In preparation for public meetings on the LSD work, the 15 civic groups—including the Active Transportation Alliance, the Metropolitan Planning Council, the Center for Neighborhood Technology, and others—have released suggestions designed to slow down Lake Shore Drive, including:

* A "maximum 35mph design speed," not just a speed limit, with "no increase in the number of lanes

* Bus-only/Bus Rapid Transit lanes

* A "separate bike facility" to separate recreational Lakefront Trail users from bike commuters

It sounds a bit like the suggestions Randy Neufeld gave Chicago for how to make Chicago better:

Chicago could be the first city in the world with an express lane—on our signature road!—dedicated to emerging green urban mobility. There are big economic benefits to a Lake Shore Drive that attracts tourists, that serves residents who choose not to drive, and that is 100 percent reliable, regardless of events and weather. And all this could be done within five years.

Which makes sense; Neufeld is an ATA board member.

LSD has long represented where Chicago stands in terms of urbanism and transit. What's remarkable is that it didn't turn into a full-fledged expressway. In 1992, the Reader's Harold Henderson reported on the then-latest attempt to make the Drive bigger and faster:

More than 30 years ago, Mayor Richard J. Daley proposed that Lake Shore Drive be widened and turned into a real expressway, running south through Jackson Park, behind the Museum of Science and Industry, and down Stony Island Avenue to the then-smooth Chicago Skyway. Daley eventually lost that battle–after Hyde Parkers risked arrest by tying themselves to trees along the route–but the war isn't over yet.

The latest skirmish was joined this May, when lakefront aldermen received letters from Aristide Biciunas, executive director of the Chicago Area Transportation Study (CATS). Biciunas announced that the state of Illinois is now studying how to make Lake Shore Drive "supplement the expressway system in handling long-haul through traffic," and invited the aldermen to attend an "advisory panel" meeting June 1.

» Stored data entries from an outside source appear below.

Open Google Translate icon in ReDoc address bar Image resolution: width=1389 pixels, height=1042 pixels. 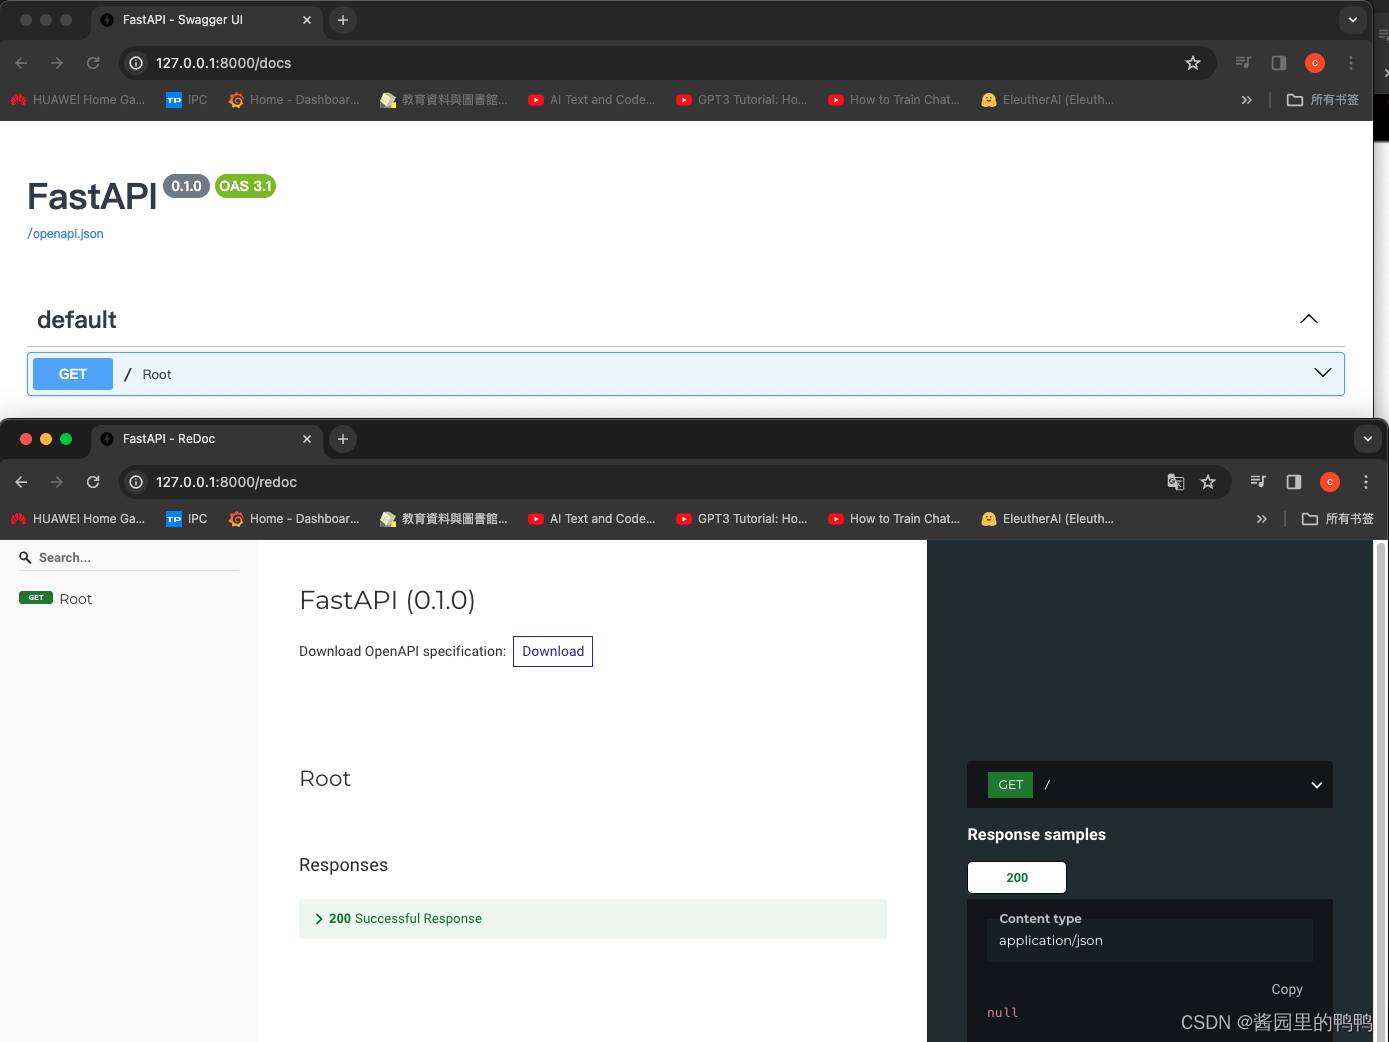1176,481
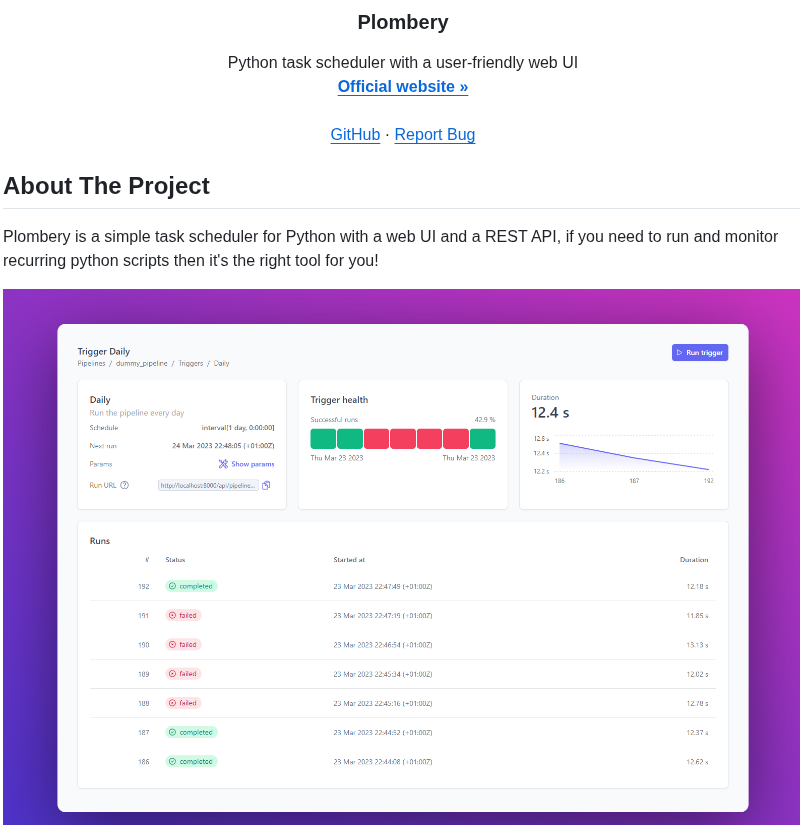Go to Pipelines in the breadcrumb
Screen dimensions: 800x825
tap(91, 363)
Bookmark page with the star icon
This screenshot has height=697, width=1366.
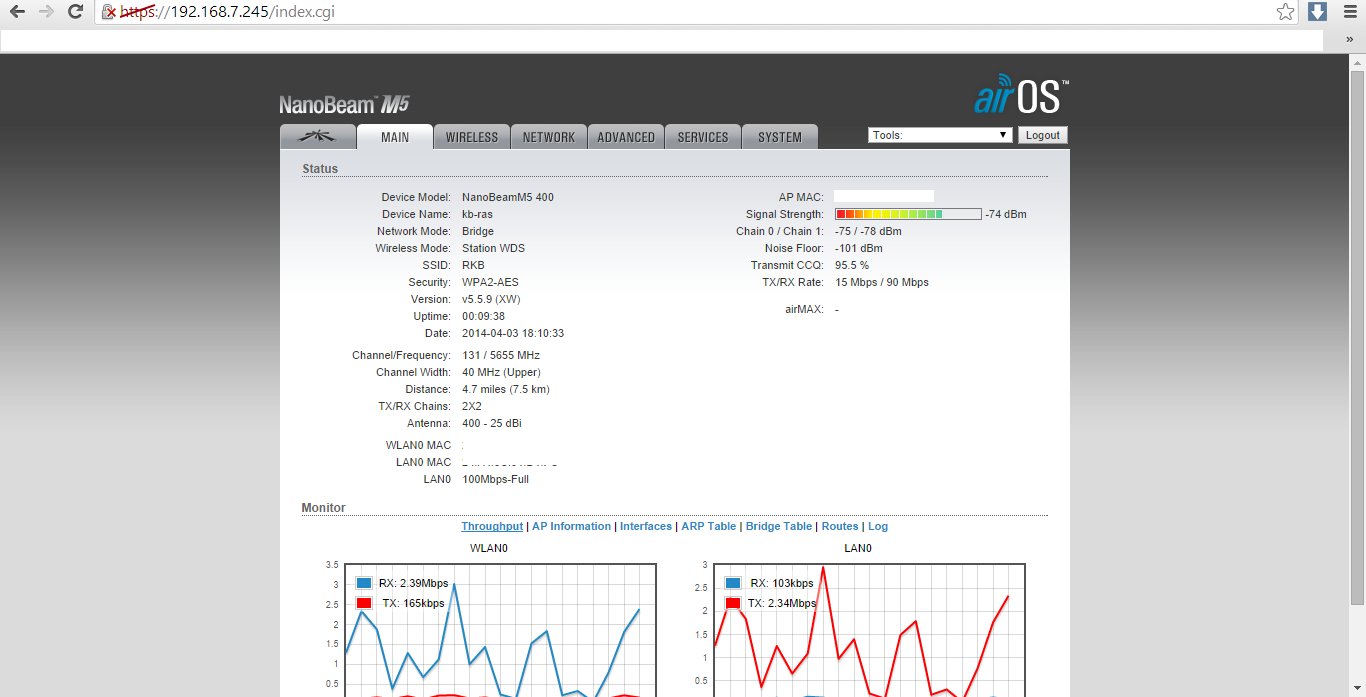tap(1285, 12)
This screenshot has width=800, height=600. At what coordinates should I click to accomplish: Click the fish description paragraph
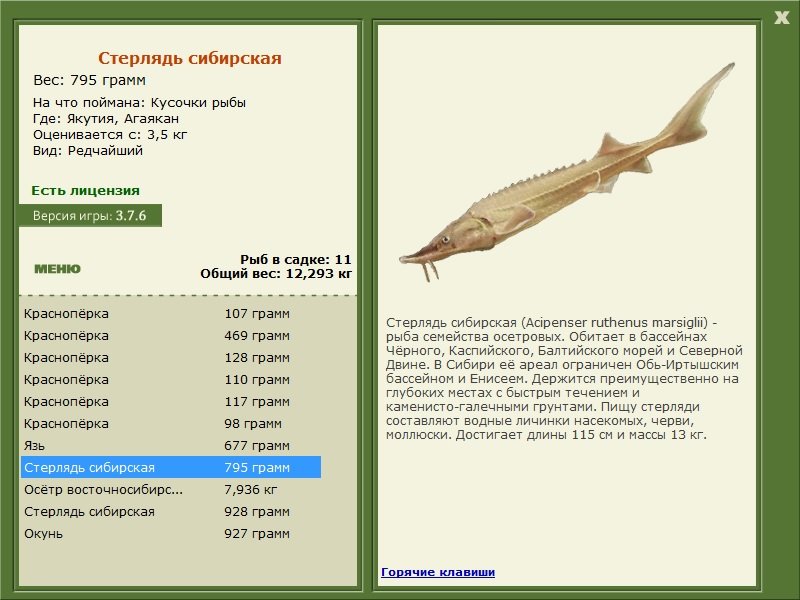click(564, 379)
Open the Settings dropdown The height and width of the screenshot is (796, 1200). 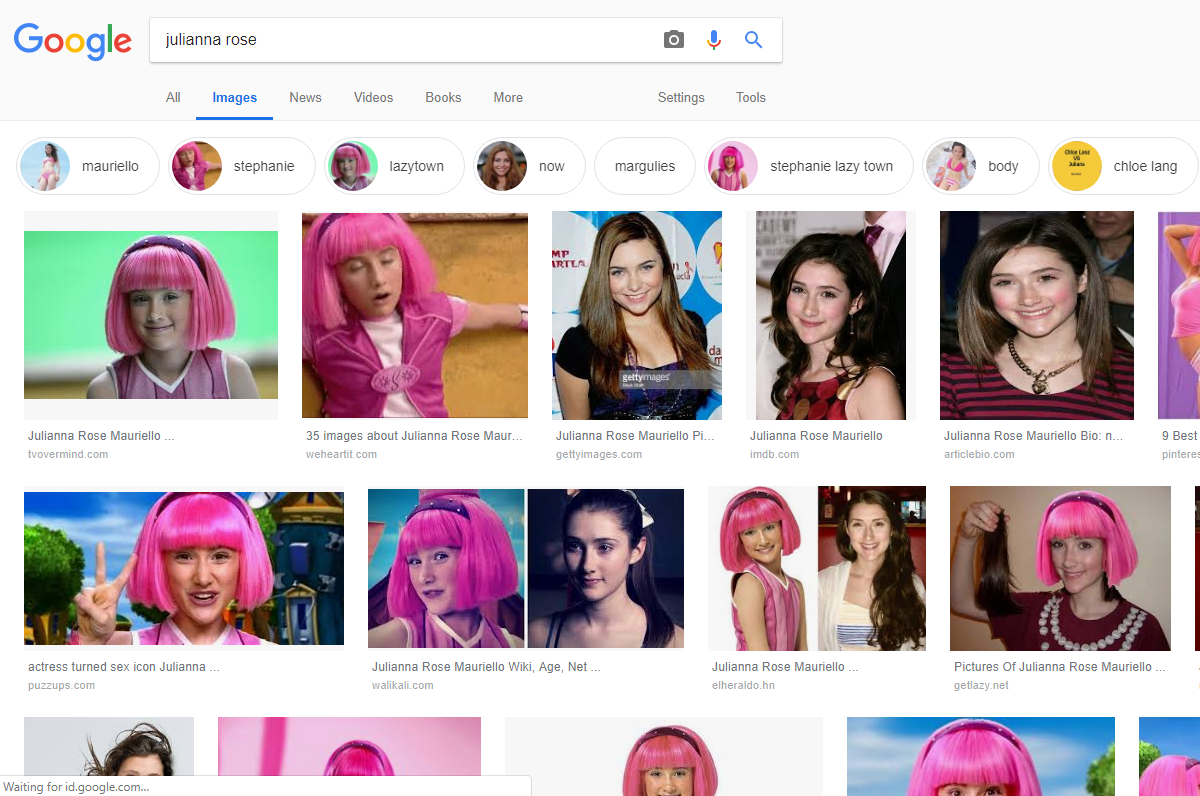(681, 97)
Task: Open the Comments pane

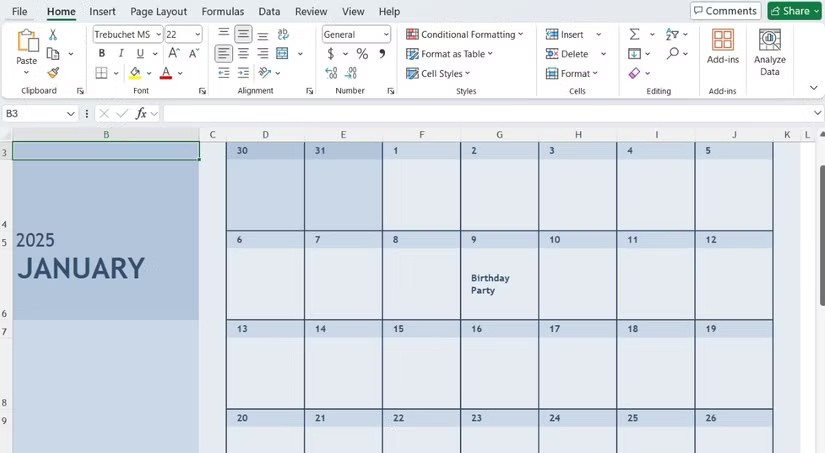Action: (x=725, y=11)
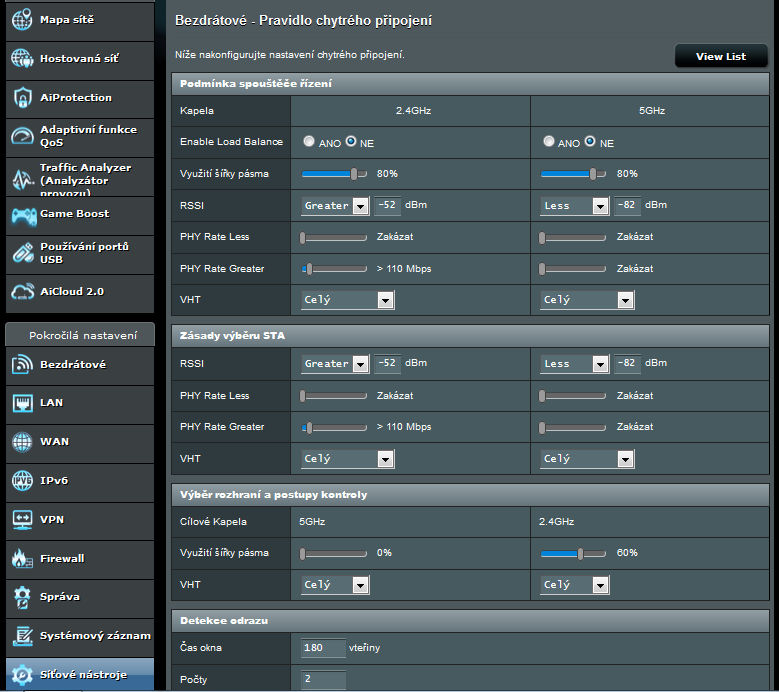Open the 5GHz RSSI Less dropdown in trigger section
Viewport: 779px width, 692px height.
[575, 206]
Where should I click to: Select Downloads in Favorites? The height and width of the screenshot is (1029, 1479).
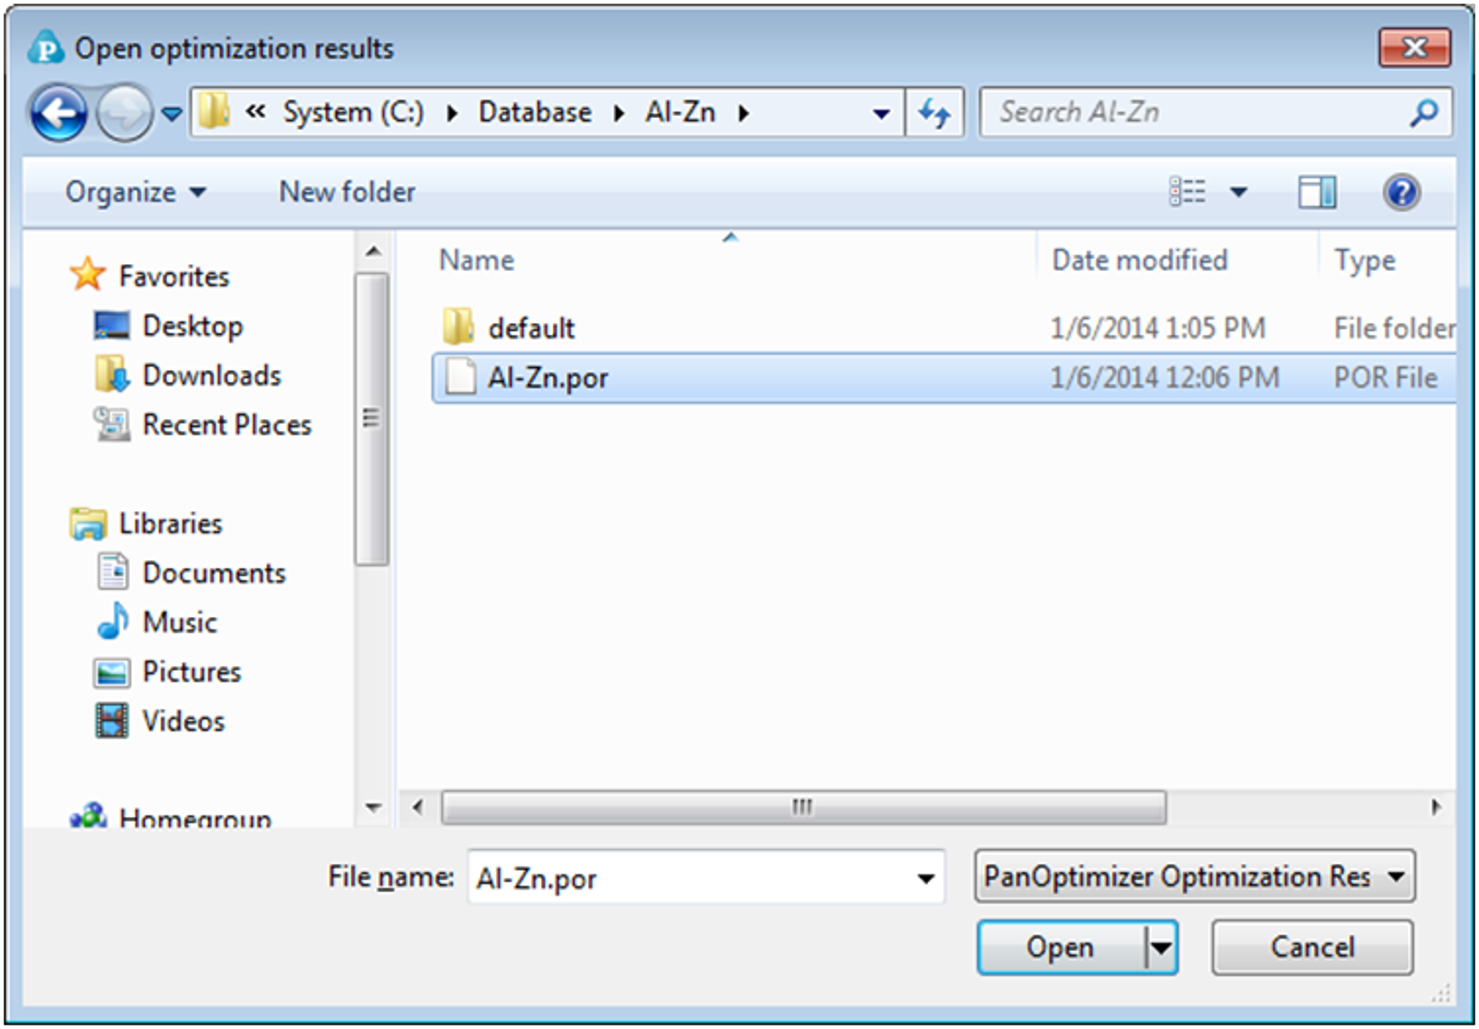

Just count your lucky stars the Chicago Plan Commission didn't get its way. In 1960, they planned to bulldoze most of Grant Park, turning it into an expressway running within a stone's throw of Buckingham Fountain:

From what I can see that would have wiped out all of Grant Park abutting Columbus—what's now tennis courts, baseball fields, the Art Institute's Modern Wing, Lurie Garden, and Maggie Daley Park. What's now Millennium Park would be neighbors with an expressway. It's not impossible to remove an expressway from a city—numerous cities have done so—but it's a long and politically fraught process to stop the not-train of vehicular progress.